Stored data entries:

· · · ·

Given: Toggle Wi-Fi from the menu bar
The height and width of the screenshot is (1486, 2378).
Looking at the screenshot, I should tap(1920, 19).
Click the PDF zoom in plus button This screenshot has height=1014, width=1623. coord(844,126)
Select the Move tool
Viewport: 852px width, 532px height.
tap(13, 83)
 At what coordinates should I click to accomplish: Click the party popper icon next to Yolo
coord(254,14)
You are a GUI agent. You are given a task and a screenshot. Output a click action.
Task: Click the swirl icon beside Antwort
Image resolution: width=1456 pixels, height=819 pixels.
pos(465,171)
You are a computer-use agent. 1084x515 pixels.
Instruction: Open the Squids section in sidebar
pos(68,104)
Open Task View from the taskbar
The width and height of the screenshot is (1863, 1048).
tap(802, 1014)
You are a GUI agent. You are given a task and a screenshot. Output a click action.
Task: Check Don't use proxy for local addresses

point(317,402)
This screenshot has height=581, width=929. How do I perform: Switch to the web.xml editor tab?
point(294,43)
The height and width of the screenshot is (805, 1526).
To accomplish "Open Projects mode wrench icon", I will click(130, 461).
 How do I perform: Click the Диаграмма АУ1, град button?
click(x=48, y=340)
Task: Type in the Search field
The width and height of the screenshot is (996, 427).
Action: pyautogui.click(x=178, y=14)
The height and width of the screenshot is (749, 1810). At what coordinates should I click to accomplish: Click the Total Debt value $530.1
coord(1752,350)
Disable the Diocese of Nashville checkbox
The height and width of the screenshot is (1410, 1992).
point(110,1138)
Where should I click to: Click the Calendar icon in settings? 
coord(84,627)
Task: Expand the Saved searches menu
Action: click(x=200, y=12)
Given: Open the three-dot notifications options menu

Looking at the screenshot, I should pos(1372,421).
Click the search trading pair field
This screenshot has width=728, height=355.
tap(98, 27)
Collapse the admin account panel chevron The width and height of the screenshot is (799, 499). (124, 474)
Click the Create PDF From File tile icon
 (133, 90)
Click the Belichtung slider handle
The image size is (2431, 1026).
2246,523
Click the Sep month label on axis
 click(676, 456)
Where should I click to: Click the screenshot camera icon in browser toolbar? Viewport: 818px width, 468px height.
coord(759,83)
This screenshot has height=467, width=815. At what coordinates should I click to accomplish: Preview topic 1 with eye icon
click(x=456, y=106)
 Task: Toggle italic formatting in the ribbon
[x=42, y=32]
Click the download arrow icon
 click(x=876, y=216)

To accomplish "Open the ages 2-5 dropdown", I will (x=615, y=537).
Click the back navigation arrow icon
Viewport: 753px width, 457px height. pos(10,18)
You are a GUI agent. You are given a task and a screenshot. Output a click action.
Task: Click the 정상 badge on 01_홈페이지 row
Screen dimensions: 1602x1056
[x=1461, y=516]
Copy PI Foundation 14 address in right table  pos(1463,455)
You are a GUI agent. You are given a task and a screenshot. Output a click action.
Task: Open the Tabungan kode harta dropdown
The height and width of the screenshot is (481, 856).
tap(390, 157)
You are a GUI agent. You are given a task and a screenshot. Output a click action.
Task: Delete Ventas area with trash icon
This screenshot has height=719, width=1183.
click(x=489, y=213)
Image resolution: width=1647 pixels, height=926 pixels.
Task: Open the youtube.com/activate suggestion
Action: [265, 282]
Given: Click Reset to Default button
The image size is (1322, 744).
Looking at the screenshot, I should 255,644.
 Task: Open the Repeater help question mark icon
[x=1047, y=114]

· · · ·

- WHAT TO PRODUCE
Retype every entry without changing anything.

- RESPONSE TO THE TASK
Given: Toggle Wi-Fi from the menu bar
The height and width of the screenshot is (1486, 2378).
Looking at the screenshot, I should tap(1920, 19).
Click the PDF zoom in plus button This screenshot has height=1014, width=1623. coord(844,126)
Select the Move tool
Viewport: 852px width, 532px height.
tap(13, 83)
 At what coordinates should I click to accomplish: Click the party popper icon next to Yolo
coord(254,14)
You are a GUI agent. You are given a task and a screenshot. Output a click action.
Task: Click the swirl icon beside Antwort
Image resolution: width=1456 pixels, height=819 pixels.
pos(465,171)
You are a computer-use agent. 1084x515 pixels.
Instruction: Open the Squids section in sidebar
pos(68,104)
Open Task View from the taskbar
The width and height of the screenshot is (1863, 1048).
tap(802, 1014)
You are a GUI agent. You are given a task and a screenshot. Output a click action.
Task: Check Don't use proxy for local addresses

point(317,402)
This screenshot has height=581, width=929. How do I perform: Switch to the web.xml editor tab?
point(294,43)
The height and width of the screenshot is (805, 1526).
To accomplish "Open Projects mode wrench icon", I will click(130, 461).
 How do I perform: Click the Диаграмма АУ1, град button?
click(x=48, y=340)
Task: Type in the Search field
The width and height of the screenshot is (996, 427).
Action: pyautogui.click(x=178, y=14)
The height and width of the screenshot is (749, 1810). At what coordinates should I click to accomplish: Click the Total Debt value $530.1
coord(1752,350)
Disable the Diocese of Nashville checkbox
The height and width of the screenshot is (1410, 1992).
point(110,1138)
Where should I click to: Click the Calendar icon in settings? 
coord(84,627)
Task: Expand the Saved searches menu
Action: click(x=200, y=12)
Given: Open the three-dot notifications options menu

Looking at the screenshot, I should pos(1372,421).
Click the search trading pair field
This screenshot has width=728, height=355.
tap(98, 27)
Collapse the admin account panel chevron The width and height of the screenshot is (799, 499). (124, 474)
Click the Create PDF From File tile icon
 (133, 90)
Click the Belichtung slider handle
The image size is (2431, 1026).
2246,523
Click the Sep month label on axis
 click(676, 456)
Where should I click to: Click the screenshot camera icon in browser toolbar? Viewport: 818px width, 468px height.
coord(759,83)
This screenshot has height=467, width=815. At what coordinates should I click to accomplish: Preview topic 1 with eye icon
click(x=456, y=106)
 Task: Toggle italic formatting in the ribbon
[x=42, y=32]
Click the download arrow icon
 click(x=876, y=216)

To accomplish "Open the ages 2-5 dropdown", I will (x=615, y=537).
Click the back navigation arrow icon
Viewport: 753px width, 457px height. pos(10,18)
You are a GUI agent. You are given a task and a screenshot. Output a click action.
Task: Click the 정상 badge on 01_홈페이지 row
Screen dimensions: 1602x1056
[x=1461, y=516]
Copy PI Foundation 14 address in right table  pos(1463,455)
You are a GUI agent. You are given a task and a screenshot. Output a click action.
Task: Open the Tabungan kode harta dropdown
The height and width of the screenshot is (481, 856).
tap(390, 157)
You are a GUI agent. You are given a task and a screenshot. Output a click action.
Task: Delete Ventas area with trash icon
This screenshot has height=719, width=1183.
click(x=489, y=213)
Image resolution: width=1647 pixels, height=926 pixels.
Task: Open the youtube.com/activate suggestion
Action: [265, 282]
Given: Click Reset to Default button
The image size is (1322, 744).
Looking at the screenshot, I should 255,644.
 Task: Open the Repeater help question mark icon
[x=1047, y=114]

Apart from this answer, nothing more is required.